Mesh labeling is the key problem of classifying the facets of a 3D mesh with a label among a set of possible ones. State-of-the-art methods model mesh labeling as a Markov Random Field over the facets. These algorithms map image segmentations to the mesh by minimizing an energy function that comprises a data term, a smoothness terms, and class-specific priors. The latter favor a labeling with respect to another depending on the orientation of the facet normals. In this paper we propose a novel energy term that acts as a prior, but does not require any prior knowledge about the scene nor scene-specific relationship among classes. It bootstraps from a coarse mapping of the 2D segmentations on the mesh, and it favors the facets to be labeled according to the statistics of the mesh normals in their neighborhood. We tested our approach against five different datasets and, even if we do not inject prior knowledge, our method adapts to the data and overcomes the state-of-the-art.

Attention Mechanisms for Object Recognition with Event-Based Cameras

Event-based cameras are neuromorphic sensors capable of efficiently encoding visual information in the form of sparse sequences of events. Being biologically inspired, they are commonly used to exploit some of the computational and power consumption benefits of biological vision. In this paper we focus on a specific feature of vision: visual attention. We propose two attentive models for event based vision. An algorithm that tracks events activity within the field of view to locate regions of interest and a fully-differentiable attention procedure based on DRAW neural model. We highlight the strengths and weaknesses of the proposed methods on two datasets, the Shifted N-MNIST and Shifted MNIST-DVS collections, using the Phased LSTM recognition network as a baseline reference model obtaining improvements in terms of both translation and scale invariance.

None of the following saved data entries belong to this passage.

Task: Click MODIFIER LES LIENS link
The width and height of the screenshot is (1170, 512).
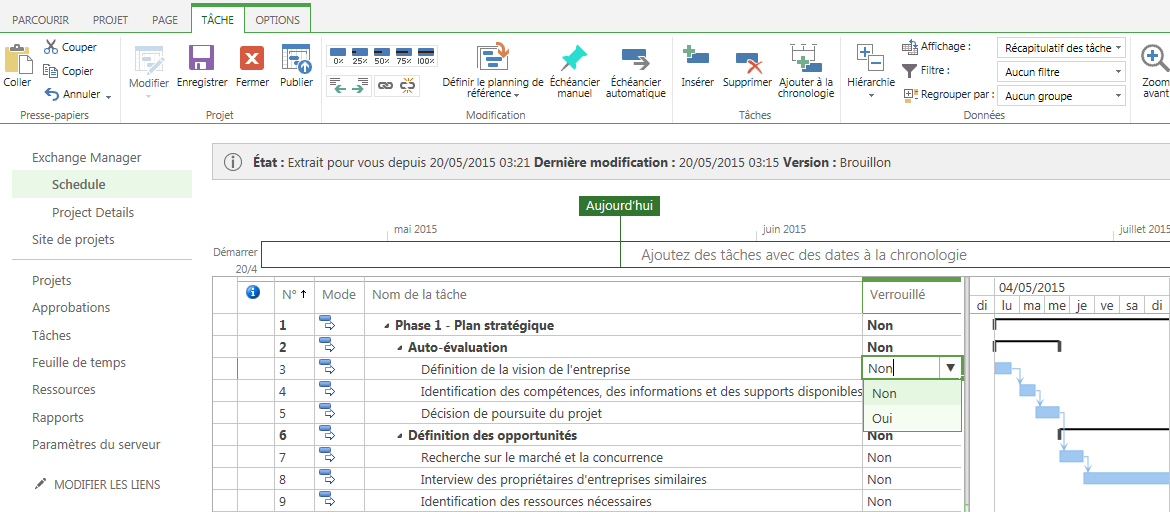Action: 106,484
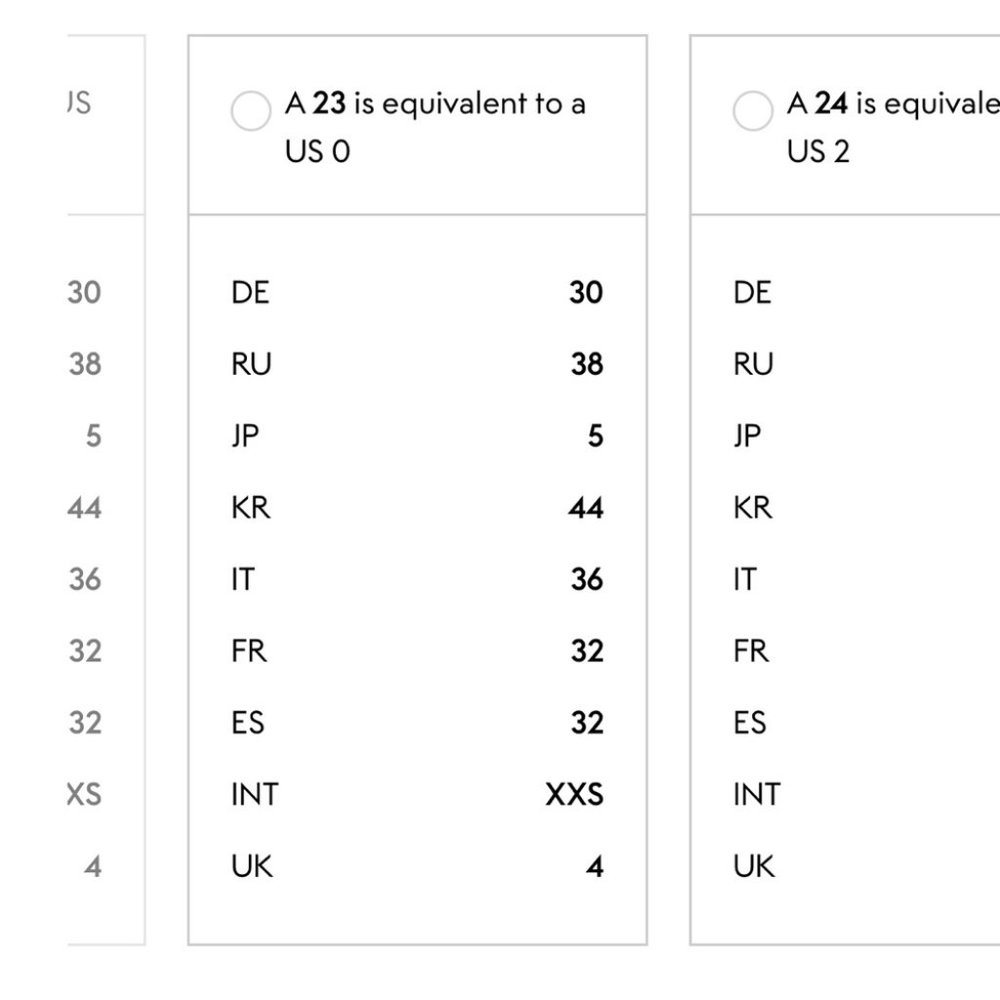Click the DE label in size 24 card
The image size is (1000, 1000).
pyautogui.click(x=753, y=292)
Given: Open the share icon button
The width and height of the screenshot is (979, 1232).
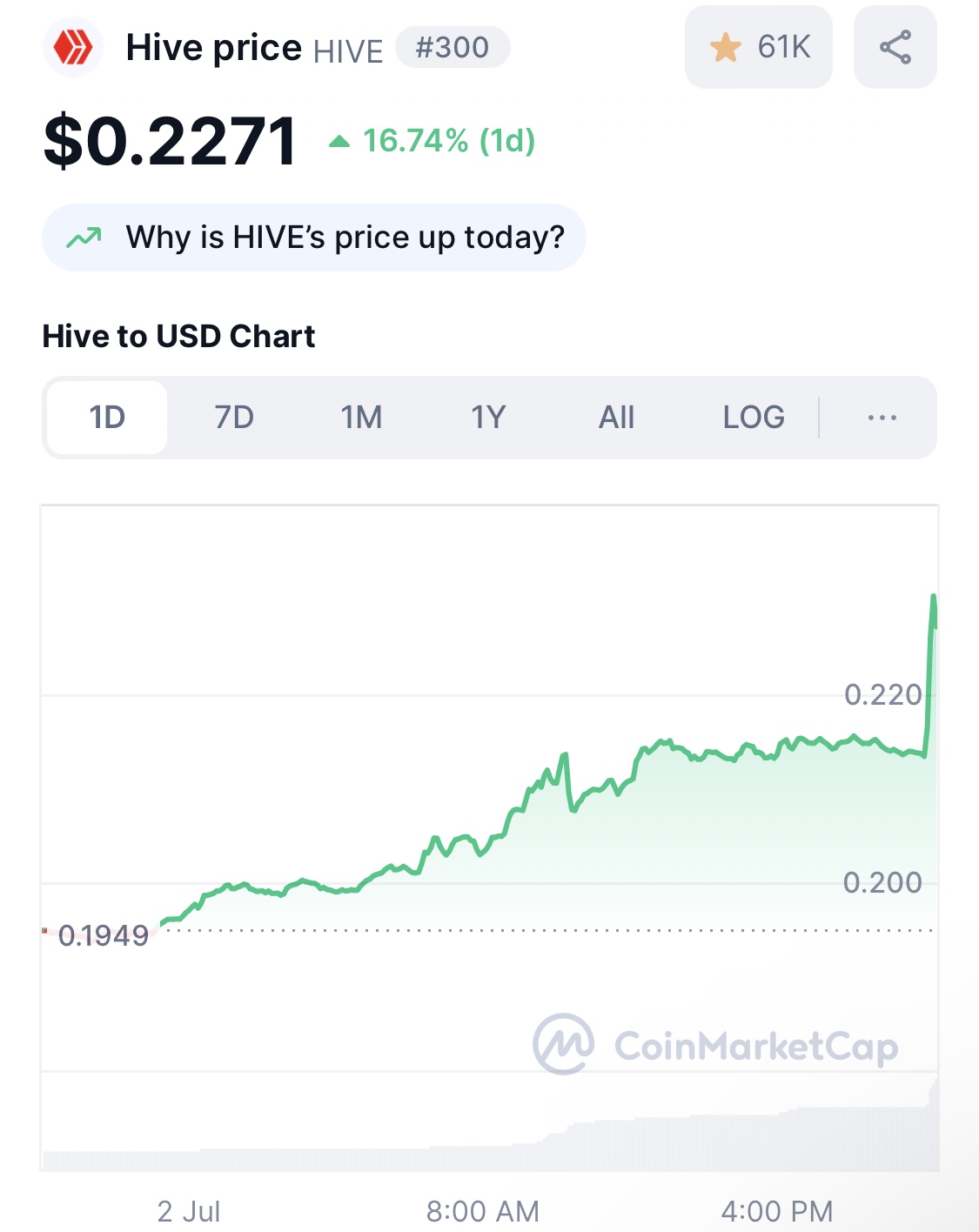Looking at the screenshot, I should 895,47.
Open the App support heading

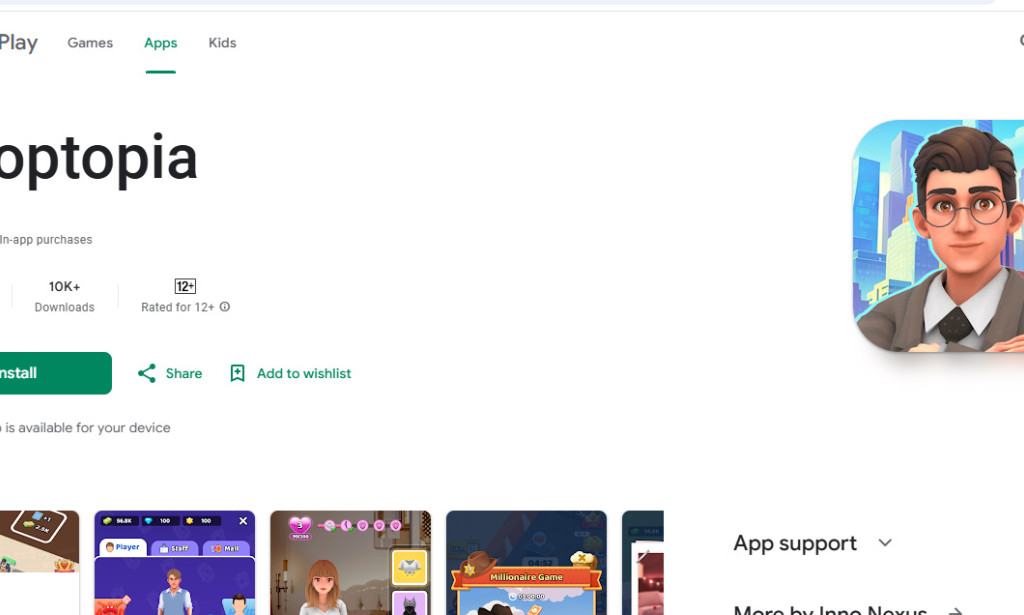tap(795, 543)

Event-based Convolutional Networks for Object Detection in Neuromorphic Cameras

Event-based cameras are bioinspired sensors able to perceive changes in the scene at high frequency with a low power consumption. Becoming available only very recently, a limited amount of work addresses object detection on these devices. In this paper we propose two neural networks architectures for object detection: YOLE, which integrates the events into frames and uses a frame-based model to process them, eFCN, a event-based fully convolutional network that uses a novel and general formalization of the convolutional and max pooling layers to exploit the sparsity of the camera events. We evaluated the algorithm with different extension of publicly available dataset, and on a novel custom dataset.

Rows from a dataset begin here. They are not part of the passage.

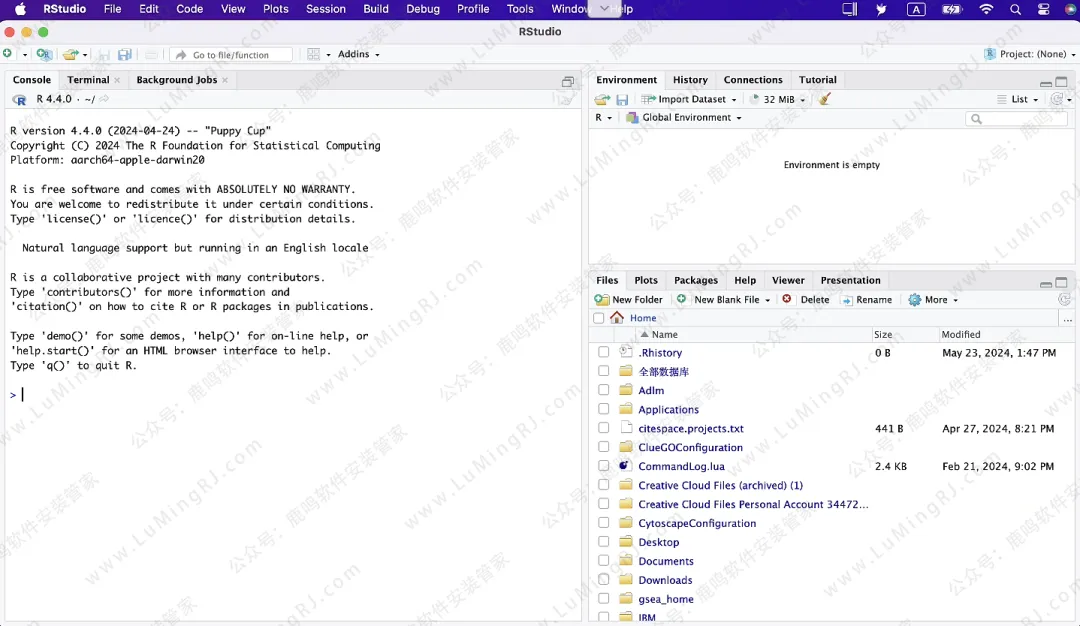Open the Session menu in menu bar
1080x626 pixels.
[325, 9]
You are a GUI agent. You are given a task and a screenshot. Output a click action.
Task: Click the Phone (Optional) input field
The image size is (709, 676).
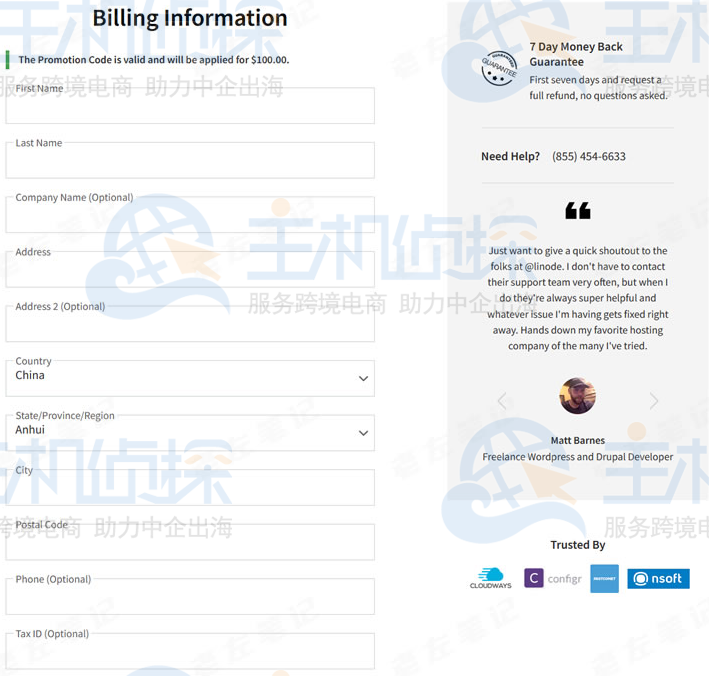pyautogui.click(x=190, y=597)
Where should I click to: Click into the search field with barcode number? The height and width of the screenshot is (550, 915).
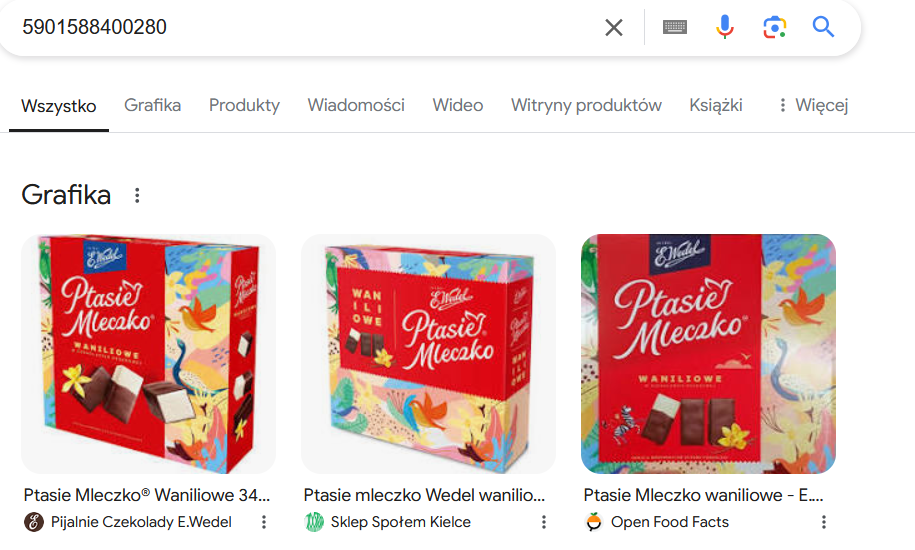[x=300, y=27]
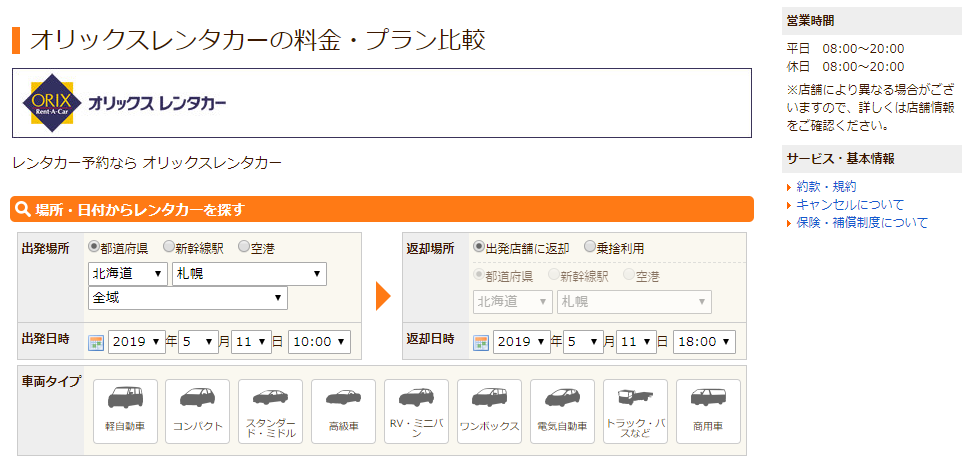Image resolution: width=963 pixels, height=459 pixels.
Task: Enable the 乗捨利用 return option
Action: click(x=590, y=247)
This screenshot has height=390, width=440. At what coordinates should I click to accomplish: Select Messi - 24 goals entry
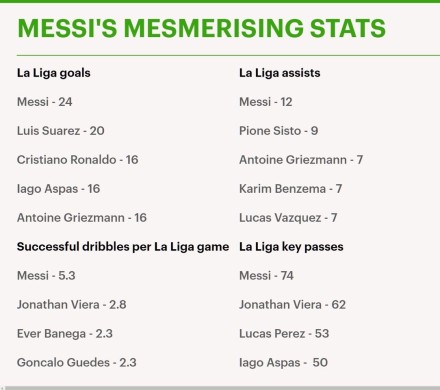(45, 102)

Predicting the Next Best View for 3D Mesh Refinement

3D reconstruction is a core task in many applications such as robot navigation or sites inspections. Finding the best poses to capture part of the scene is one of the most challenging topic that goes under the name of Next Best View. Recently, many volumetric methods have been proposed; they choose the Next Best View by reasoning over a 3D voxelized space and by finding which pose minimizes the uncertainty decoded into the voxels. Such methods are effective, but they do not scale well since the underlaying representation requires a huge amount of memory. In this paper we propose a novel mesh-based approach which focuses on the worst reconstructed region of the environment mesh. We define a photo-consistent index to evaluate the 3D mesh accuracy, and an energy function over the worst regions of the mesh which takes into account the mutual parallax with respect to the previous cameras, the angle of incidence of the viewing ray to the surface and the visibility of the region. We test our approach over a well known dataset and achieve state-of-the-art results.